** Requirements **
[A] Answer these questions from the passage on Valve's game experiments:
(i) According to the passage, what devices do today's games use to map player intent into onscreen behavior?
(ii) What did Valve measure in players and correlate to their level of arousal?
(iii) Valve created a version of which game that could be controlled with the eyes?
[B] Extend the passage on Valve's player-measurement experiments from where it stops.

With today’s games, you map player intent into onscreen behavior using a game controller or mouse. That results in novel experiences. But the game developer doesn’t know how the player is enjoying the game or what is their emotional state.

“If we could start tapping into that, we could tap into a whole wealth of data,” he said.

portal 2He said Valve has conducted experiments in which it has measured players’ sweat and correlated that to their level of arousal while playing. It then fed that data into Left4Dead and tried to modify the play experience so it was more fun. Valve also ran an experiment in which the player had four minutes to shoot 100 enemies. If they were calm, the game would progress normally. If they got aroused or nervous, the game would move more quickly, and they would have less time to shoot the enemies.

He also said Valve did research on eye-tracking as well, since you can move your eyes much faster than your hands. It created a version of Portal 2 that you could control with your eyes. The eye-controls worked well, but decoupling aiming and viewpoint helps the overall experiment. That’s like tracking the difference between where your eyes are looking and where your head is facing.

** Given material **
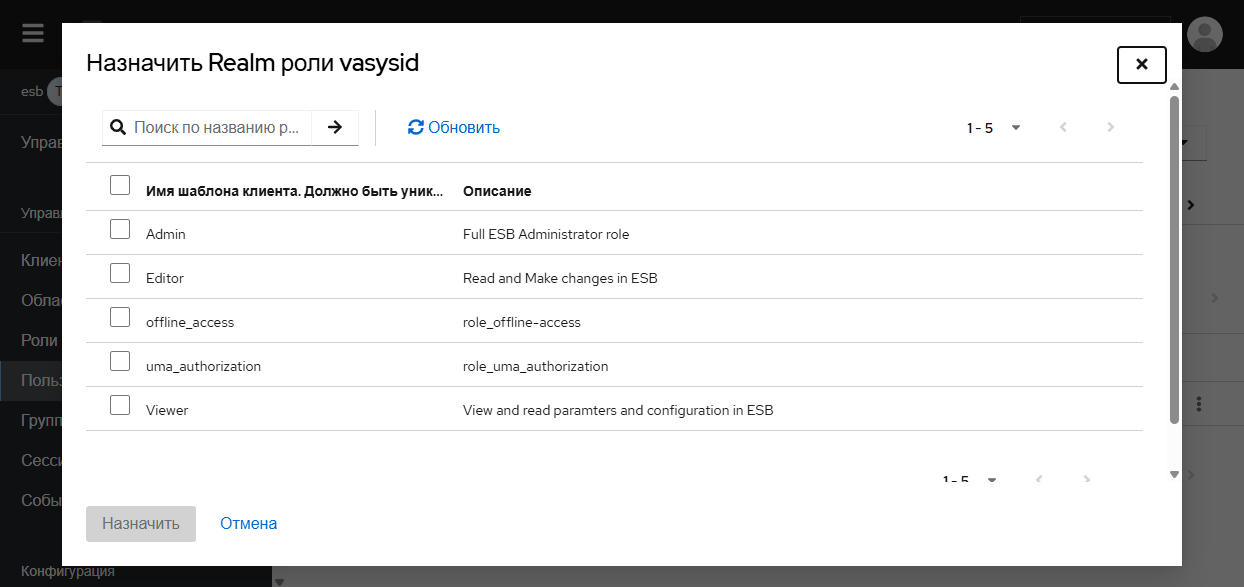Expand the bottom 1 - 5 pagination dropdown
This screenshot has height=587, width=1244.
tap(970, 480)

** The replies **
[A]
(i) A game controller or mouse.
(ii) Players' sweat.
(iii) Portal 2.

[B]
“It’s still experimental, but it worked pretty well, and we were pleased with that,” he said.

The physiological signals can convey information about whether the gamer is angry, afraid, energetic, engaged, jubilant, happy, sad, bored, fatigued, passive, relaxed, or content. Beyond sweat and eye-tracking, you can measure things like heart rate, facial expression, brain waves (electroencephalography, or EEGs), pupil dilation, body temperature, and other things.

Once the developers gets this kind of feedback, they can proceed to better matchmaking in multiplayer games or better profiling of gamers. Players can spectate competitive matches in a more entertaining way, and playtesting can become easier. The data is much more exact than asking someone in a postgame interview about how they felt while playing. Game creators can also do a better job creating peaks and valleys in games.